PROBLEMS TO SOLVE -
1: Reproduce the passage on the Anglican Communion from "In such a time" up to and including "pray each week.".
2: According to the passage on the Anglican Communion, how many Anglicans are there in Nigeria?

We can see Elisha’s outreach to Naaman presaging Christ’s outreach to the whole world through his disciples – including officers of the same Empire which crucified Jesus, ultimately converting that Empire itself.

The Roman Empire is long gone, and the last century has seen the collapse of many empires and the rise both of globalization and of tribalism and sectarianism.  Ancient divisions, once suppressed by military might, whether that of the Soviet Union, Yugoslavia under Tito, Saddam Hussein or European colonial powers, are now welling up around the globe even as an increasingly integrated world economy is forcing often painful adjustments and economic dislocations by people who are not neighbors but may see themselves as “losers” or “winners” based on forces far beyond their control.

In such a time as ours, the need for both peace and justice is compelling.  The need for unity amid diversity is compelling.  The need for common purpose and mutual respect among different cultures, nations and ideological perspectives is compelling.

In this time of both great stress and great opportunity, I believe God has a special mission for this community of Christians called the Anglican Communion, for which we pray each week.

Let me quote from this brochure:  “There are over 70 million members of the Anglican family in 38 self-governing Member Churches or Provinces in more than 160 countries…Anglican/Episcopal Churches uphold and proclaim the Catholic and Apostolic faith, based on the Scriptures, interpreted in the light of tradition, scholarship and reason.”

Native-born Americans like me are used to thinking of America as the most prominent, if not dominant, members of any group of which it is a member.  It is important for us to know that only about 3% of Anglicans world-wide are members of the Episcopal Church – about 2.4 million out of over 70 million – and 122,000 of the members of the Episcopal Church do not live in the 50 states and the District of Columbia, but in Haiti, Honduras, the Virgin Islands, Puerto Rico, Dominica, Europe, Ecuador, Colombia and Venezuela.

On paper, England has more Anglicans – 26 million – than any other country, but honestly, a lot of them don’t actually show up in church very much.  Nigeria has 17.5 million Anglicans and Uganda has 8 million; Australia is fourth with just under 4 million, followed by Kenya with 2.5 million.  Right behind the U.S. in the number of Anglicans come the Sudan, the Province of Southern Africa and the Church of South India.  To put it another way, there are about as many Episcopalians in The Diocese of New Jersey (from Elizabeth to Cape May) as there are in Sri Lanka or Myanmar – about 50,000.

Source listing
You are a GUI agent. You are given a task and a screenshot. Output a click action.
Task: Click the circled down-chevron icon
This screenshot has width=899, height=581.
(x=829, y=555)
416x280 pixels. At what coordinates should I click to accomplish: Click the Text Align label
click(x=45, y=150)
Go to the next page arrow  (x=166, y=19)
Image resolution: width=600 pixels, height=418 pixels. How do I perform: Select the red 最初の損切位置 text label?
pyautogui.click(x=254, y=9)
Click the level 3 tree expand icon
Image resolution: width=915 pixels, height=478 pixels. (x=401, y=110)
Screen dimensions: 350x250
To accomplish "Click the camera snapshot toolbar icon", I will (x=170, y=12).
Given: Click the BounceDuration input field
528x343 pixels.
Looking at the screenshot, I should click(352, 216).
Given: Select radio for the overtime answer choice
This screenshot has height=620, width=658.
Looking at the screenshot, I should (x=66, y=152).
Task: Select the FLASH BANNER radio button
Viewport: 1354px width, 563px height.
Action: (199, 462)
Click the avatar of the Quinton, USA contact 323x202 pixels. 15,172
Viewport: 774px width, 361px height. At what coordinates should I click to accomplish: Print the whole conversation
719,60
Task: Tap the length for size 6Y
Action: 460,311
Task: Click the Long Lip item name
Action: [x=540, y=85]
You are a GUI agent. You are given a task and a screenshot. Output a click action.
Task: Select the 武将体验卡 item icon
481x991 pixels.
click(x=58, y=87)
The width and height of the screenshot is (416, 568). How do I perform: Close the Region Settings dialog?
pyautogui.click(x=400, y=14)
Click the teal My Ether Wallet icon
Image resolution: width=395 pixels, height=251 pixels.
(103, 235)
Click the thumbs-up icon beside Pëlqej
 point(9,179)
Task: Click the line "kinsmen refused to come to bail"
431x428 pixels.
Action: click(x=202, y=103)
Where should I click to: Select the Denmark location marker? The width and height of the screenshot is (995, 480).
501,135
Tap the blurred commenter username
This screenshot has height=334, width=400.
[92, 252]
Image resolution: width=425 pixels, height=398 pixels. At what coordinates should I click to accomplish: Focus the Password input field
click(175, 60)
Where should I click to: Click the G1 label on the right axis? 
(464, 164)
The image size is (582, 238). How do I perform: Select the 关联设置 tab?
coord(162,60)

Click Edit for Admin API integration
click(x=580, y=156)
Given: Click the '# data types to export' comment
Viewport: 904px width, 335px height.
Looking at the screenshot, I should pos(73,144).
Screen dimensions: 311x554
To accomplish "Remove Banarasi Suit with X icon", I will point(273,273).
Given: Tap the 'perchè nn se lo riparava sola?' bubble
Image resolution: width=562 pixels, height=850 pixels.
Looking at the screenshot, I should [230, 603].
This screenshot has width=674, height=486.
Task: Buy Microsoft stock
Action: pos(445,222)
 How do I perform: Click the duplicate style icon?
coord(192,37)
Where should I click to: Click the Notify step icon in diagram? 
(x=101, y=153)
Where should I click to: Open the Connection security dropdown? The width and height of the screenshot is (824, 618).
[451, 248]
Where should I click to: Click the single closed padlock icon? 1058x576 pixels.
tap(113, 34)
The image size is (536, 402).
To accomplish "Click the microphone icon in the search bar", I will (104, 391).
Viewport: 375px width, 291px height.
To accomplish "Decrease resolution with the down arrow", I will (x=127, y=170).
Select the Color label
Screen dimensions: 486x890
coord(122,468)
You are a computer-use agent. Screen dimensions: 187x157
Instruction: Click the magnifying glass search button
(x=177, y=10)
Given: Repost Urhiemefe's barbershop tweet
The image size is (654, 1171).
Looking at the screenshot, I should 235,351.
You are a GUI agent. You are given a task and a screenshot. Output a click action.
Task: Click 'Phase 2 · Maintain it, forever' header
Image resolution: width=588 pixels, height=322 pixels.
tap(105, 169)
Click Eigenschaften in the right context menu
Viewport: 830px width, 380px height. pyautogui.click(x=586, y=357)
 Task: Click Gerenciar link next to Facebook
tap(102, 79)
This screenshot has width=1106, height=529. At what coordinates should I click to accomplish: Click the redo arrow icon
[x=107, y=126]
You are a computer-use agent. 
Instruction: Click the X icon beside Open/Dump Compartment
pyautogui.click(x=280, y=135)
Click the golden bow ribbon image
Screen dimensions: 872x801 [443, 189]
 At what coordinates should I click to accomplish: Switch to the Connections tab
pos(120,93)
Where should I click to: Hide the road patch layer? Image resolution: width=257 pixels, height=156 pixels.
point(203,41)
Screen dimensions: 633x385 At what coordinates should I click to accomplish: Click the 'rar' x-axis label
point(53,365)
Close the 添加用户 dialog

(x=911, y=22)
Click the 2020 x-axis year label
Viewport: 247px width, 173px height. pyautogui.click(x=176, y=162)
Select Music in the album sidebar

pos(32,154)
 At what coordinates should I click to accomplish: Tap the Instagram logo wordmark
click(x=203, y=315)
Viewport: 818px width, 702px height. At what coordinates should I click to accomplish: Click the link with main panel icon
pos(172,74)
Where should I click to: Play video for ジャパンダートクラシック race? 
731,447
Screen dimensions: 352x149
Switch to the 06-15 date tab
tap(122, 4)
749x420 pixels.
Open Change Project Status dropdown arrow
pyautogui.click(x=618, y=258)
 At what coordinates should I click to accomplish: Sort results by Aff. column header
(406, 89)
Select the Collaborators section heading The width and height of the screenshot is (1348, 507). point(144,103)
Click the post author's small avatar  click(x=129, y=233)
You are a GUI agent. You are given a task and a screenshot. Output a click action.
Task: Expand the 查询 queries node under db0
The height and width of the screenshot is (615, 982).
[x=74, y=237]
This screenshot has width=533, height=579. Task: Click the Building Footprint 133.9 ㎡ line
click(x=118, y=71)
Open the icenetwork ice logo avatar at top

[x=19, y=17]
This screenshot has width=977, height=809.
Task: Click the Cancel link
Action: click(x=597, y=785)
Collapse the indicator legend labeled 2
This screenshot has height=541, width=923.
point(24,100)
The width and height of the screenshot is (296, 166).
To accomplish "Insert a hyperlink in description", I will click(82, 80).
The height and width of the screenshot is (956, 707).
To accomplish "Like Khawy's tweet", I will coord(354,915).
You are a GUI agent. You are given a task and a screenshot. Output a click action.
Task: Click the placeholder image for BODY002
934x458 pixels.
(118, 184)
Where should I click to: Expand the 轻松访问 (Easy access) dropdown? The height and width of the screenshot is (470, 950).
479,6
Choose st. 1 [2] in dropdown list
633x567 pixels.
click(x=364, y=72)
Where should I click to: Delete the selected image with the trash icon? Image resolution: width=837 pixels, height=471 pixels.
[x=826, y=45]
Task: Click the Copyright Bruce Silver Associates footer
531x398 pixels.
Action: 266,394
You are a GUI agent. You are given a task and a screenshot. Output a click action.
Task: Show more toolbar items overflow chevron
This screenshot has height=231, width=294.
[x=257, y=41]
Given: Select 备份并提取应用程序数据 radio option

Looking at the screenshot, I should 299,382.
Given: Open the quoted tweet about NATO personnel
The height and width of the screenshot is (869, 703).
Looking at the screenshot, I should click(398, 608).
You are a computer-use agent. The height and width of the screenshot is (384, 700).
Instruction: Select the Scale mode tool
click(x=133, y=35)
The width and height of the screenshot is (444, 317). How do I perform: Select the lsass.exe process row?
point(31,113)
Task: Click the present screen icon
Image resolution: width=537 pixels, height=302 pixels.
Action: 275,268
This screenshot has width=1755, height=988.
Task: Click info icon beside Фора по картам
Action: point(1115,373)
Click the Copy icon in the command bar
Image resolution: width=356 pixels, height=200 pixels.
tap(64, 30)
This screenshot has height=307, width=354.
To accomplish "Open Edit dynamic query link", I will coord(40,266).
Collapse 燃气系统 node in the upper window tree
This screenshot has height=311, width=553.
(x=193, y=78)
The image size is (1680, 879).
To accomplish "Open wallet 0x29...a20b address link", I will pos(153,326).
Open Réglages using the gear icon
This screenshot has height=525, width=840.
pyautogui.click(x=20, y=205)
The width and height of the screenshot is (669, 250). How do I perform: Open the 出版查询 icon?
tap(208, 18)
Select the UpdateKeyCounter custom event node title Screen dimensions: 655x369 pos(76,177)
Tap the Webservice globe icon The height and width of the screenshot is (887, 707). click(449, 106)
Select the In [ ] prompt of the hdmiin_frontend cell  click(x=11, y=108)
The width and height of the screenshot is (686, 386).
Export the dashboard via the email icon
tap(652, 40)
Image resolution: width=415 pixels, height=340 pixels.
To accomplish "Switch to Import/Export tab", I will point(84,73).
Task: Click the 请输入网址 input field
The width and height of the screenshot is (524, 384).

ANSWER LIST -
1:
In such a time as ours, the need for both peace and justice is compelling.  The need for unity amid diversity is compelling.  The need for common purpose and mutual respect among different cultures, nations and ideological perspectives is compelling.

In this time of both great stress and great opportunity, I believe God has a special mission for this community of Christians called the Anglican Communion, for which we pray each week.

2: 17.5 million.